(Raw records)
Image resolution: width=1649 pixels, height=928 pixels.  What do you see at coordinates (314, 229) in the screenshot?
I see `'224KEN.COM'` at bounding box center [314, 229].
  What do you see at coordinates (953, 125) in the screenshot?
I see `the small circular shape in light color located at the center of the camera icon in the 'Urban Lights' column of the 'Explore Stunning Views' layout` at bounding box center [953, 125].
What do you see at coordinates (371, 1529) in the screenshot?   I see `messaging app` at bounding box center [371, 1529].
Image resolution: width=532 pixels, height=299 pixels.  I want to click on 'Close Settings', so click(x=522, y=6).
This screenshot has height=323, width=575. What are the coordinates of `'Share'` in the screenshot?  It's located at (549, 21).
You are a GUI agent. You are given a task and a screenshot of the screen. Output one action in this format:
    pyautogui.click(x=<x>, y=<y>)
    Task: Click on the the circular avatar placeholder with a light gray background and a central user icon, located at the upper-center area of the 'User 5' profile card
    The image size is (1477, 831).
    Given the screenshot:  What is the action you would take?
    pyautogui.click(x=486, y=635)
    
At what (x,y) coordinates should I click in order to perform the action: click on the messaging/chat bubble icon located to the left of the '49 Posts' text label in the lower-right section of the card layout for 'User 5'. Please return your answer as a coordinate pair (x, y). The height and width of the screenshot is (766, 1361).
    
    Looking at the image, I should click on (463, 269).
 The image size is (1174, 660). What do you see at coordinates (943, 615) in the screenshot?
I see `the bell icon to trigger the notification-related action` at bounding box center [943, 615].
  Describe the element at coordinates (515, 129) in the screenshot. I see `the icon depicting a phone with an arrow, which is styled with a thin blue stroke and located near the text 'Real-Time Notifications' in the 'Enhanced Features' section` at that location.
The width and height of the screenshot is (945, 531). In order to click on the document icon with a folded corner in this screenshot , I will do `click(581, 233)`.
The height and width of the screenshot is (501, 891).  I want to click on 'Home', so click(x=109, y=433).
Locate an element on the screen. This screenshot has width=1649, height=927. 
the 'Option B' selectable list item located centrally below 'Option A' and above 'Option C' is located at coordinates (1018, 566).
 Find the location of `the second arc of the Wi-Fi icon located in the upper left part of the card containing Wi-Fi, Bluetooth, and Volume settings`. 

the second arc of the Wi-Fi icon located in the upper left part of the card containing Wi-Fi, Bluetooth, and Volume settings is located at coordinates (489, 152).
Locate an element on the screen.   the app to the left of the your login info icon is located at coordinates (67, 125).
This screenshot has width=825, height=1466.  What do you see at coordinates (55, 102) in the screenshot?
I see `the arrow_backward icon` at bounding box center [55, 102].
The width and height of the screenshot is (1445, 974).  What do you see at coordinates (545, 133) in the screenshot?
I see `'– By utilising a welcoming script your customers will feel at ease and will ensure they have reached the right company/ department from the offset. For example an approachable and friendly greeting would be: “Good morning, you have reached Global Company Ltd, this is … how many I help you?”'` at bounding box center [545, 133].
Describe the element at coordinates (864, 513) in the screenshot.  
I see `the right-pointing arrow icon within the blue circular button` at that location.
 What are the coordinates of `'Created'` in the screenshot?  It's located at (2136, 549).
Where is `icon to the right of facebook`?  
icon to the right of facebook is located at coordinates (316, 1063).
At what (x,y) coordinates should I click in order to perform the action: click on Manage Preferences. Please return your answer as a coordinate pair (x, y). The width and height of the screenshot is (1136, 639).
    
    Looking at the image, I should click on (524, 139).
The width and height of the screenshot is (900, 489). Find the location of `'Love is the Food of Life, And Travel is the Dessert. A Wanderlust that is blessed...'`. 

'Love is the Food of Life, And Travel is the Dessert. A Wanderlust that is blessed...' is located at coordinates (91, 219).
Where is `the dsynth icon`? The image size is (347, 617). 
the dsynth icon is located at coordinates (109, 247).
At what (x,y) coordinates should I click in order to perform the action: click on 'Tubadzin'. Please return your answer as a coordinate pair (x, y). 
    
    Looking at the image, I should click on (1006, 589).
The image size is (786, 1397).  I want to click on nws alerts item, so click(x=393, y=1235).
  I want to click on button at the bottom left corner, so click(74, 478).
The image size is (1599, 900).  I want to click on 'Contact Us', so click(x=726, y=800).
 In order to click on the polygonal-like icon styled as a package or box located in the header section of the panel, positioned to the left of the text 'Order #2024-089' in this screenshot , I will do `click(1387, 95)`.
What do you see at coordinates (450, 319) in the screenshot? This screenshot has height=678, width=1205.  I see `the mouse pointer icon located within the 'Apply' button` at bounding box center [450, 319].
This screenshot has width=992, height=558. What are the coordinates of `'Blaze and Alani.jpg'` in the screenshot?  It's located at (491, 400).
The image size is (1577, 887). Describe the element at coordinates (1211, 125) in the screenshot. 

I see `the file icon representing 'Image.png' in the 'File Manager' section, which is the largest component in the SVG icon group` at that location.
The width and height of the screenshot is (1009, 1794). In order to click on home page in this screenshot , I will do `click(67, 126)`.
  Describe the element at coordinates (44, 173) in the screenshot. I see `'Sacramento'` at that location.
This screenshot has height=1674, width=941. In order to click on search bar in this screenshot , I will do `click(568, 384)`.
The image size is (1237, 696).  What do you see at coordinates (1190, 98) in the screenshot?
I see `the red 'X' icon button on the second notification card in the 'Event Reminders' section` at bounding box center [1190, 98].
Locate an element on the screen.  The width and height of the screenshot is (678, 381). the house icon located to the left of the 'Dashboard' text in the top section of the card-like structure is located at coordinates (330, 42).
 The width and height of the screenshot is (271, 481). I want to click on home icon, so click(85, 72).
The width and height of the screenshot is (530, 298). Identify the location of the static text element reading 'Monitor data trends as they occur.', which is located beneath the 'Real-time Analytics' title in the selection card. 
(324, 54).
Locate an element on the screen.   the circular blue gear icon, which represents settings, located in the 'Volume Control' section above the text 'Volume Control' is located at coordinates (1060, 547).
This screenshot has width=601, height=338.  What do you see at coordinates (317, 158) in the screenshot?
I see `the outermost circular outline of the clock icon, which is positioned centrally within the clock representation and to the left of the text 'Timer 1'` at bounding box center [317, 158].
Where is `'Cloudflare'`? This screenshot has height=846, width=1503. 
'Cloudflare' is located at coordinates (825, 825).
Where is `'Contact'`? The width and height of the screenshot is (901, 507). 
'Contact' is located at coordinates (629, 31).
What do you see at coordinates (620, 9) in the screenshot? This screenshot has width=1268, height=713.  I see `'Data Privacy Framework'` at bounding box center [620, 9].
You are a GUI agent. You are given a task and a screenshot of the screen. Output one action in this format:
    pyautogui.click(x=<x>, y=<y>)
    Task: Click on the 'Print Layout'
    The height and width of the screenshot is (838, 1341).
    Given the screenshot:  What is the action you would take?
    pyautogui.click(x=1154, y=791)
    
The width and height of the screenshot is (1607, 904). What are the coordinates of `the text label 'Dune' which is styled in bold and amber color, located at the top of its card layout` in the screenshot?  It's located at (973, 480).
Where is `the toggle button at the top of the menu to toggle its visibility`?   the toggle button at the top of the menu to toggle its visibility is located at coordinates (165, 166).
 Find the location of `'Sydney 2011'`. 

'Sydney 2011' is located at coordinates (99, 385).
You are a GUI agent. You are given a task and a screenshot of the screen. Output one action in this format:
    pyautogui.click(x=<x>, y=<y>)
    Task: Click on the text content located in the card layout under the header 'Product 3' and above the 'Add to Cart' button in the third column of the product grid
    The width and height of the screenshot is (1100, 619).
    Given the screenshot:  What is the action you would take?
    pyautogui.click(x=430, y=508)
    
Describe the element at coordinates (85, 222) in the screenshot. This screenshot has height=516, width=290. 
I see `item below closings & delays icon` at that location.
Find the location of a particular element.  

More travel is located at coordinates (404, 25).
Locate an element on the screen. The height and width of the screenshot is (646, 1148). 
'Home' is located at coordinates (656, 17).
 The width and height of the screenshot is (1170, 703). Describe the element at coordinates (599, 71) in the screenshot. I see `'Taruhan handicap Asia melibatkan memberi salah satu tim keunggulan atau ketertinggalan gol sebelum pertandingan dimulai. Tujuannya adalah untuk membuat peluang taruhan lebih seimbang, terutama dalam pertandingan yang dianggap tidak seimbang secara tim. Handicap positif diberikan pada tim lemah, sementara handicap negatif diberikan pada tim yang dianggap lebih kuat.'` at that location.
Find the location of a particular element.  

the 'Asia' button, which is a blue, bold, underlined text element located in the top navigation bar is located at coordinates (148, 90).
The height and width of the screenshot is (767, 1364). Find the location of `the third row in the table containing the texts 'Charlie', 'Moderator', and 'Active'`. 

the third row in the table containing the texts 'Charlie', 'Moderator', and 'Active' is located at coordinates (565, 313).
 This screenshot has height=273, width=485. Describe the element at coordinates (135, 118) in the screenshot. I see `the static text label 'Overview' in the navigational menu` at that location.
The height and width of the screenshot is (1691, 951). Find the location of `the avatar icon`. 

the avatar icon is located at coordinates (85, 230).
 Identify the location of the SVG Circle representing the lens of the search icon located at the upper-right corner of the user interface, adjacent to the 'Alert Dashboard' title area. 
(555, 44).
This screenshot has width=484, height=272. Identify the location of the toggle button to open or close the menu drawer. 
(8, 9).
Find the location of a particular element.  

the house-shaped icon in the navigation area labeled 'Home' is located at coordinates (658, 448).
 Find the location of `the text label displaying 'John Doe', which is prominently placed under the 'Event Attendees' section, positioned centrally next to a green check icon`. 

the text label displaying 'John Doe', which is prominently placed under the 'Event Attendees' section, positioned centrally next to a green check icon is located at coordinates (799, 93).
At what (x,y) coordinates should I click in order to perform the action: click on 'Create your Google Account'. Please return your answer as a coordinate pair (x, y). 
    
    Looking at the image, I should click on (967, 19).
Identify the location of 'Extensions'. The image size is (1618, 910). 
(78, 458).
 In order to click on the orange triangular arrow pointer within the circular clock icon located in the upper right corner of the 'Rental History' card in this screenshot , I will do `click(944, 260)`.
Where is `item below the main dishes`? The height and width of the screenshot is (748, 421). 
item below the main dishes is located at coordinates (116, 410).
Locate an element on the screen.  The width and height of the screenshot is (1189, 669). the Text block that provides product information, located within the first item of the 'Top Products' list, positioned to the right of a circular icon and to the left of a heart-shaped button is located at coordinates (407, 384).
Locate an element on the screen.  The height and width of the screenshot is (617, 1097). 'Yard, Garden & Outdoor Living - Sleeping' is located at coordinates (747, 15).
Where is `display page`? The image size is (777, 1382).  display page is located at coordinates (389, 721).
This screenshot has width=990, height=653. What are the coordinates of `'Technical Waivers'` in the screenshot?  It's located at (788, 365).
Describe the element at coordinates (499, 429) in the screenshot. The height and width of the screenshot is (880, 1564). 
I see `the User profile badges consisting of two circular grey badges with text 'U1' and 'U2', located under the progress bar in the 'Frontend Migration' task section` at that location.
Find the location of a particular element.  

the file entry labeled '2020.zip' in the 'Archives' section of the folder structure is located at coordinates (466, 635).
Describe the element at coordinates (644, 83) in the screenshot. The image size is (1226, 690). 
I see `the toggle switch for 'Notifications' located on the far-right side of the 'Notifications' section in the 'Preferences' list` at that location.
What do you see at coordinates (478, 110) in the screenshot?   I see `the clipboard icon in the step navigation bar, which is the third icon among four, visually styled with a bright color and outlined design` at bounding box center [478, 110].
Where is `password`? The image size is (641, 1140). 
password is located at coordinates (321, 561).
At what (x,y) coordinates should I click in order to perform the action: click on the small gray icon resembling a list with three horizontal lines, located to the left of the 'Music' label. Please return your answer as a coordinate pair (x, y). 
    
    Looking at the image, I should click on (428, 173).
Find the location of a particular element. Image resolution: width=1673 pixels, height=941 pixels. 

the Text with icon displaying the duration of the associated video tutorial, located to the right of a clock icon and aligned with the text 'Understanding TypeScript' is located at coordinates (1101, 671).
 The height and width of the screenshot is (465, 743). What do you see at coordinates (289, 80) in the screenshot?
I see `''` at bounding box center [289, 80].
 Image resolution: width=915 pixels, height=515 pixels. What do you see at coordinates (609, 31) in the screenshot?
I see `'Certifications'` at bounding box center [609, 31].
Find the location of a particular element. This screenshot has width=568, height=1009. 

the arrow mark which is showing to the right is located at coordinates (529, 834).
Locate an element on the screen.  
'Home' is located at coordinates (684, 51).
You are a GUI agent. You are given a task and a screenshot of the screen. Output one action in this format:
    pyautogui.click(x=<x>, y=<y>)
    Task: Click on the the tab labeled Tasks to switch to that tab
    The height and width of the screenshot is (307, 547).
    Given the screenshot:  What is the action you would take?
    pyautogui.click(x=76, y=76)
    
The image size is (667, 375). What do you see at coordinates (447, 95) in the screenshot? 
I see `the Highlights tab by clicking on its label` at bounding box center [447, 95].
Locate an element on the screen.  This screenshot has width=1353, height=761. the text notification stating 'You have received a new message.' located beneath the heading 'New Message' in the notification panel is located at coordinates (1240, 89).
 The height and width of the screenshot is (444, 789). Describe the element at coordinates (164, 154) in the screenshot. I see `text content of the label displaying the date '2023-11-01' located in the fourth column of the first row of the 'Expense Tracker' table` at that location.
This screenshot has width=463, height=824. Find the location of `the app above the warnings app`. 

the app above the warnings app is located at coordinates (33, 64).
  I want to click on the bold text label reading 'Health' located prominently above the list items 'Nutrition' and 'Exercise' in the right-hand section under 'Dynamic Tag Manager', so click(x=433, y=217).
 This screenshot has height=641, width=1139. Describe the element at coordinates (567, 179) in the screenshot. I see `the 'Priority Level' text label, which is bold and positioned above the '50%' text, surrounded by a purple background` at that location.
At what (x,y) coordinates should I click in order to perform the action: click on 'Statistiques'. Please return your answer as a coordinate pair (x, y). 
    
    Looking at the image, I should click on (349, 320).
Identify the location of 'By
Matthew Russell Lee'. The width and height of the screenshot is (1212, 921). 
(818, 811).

What to work on >>
Could you copy out, word for word, the rows from the line containing "The height and width of the screenshot is (501, 891)." through the line containing "Looking at the image, I should click on (524, 139).", including both of those lines?

Exercise solution >>
The height and width of the screenshot is (501, 891).  I want to click on 'Home', so click(x=109, y=433).
Locate an element on the screen. This screenshot has width=1649, height=927. 
the 'Option B' selectable list item located centrally below 'Option A' and above 'Option C' is located at coordinates (1018, 566).
 Find the location of `the second arc of the Wi-Fi icon located in the upper left part of the card containing Wi-Fi, Bluetooth, and Volume settings`. 

the second arc of the Wi-Fi icon located in the upper left part of the card containing Wi-Fi, Bluetooth, and Volume settings is located at coordinates (489, 152).
Locate an element on the screen.   the app to the left of the your login info icon is located at coordinates (67, 125).
This screenshot has width=825, height=1466.  What do you see at coordinates (55, 102) in the screenshot?
I see `the arrow_backward icon` at bounding box center [55, 102].
The width and height of the screenshot is (1445, 974).  What do you see at coordinates (545, 133) in the screenshot?
I see `'– By utilising a welcoming script your customers will feel at ease and will ensure they have reached the right company/ department from the offset. For example an approachable and friendly greeting would be: “Good morning, you have reached Global Company Ltd, this is … how many I help you?”'` at bounding box center [545, 133].
Describe the element at coordinates (864, 513) in the screenshot.  
I see `the right-pointing arrow icon within the blue circular button` at that location.
 What are the coordinates of `'Created'` in the screenshot?  It's located at (2136, 549).
Where is `icon to the right of facebook`?  
icon to the right of facebook is located at coordinates (316, 1063).
At what (x,y) coordinates should I click in order to perform the action: click on Manage Preferences. Please return your answer as a coordinate pair (x, y). The width and height of the screenshot is (1136, 639).
    
    Looking at the image, I should click on (524, 139).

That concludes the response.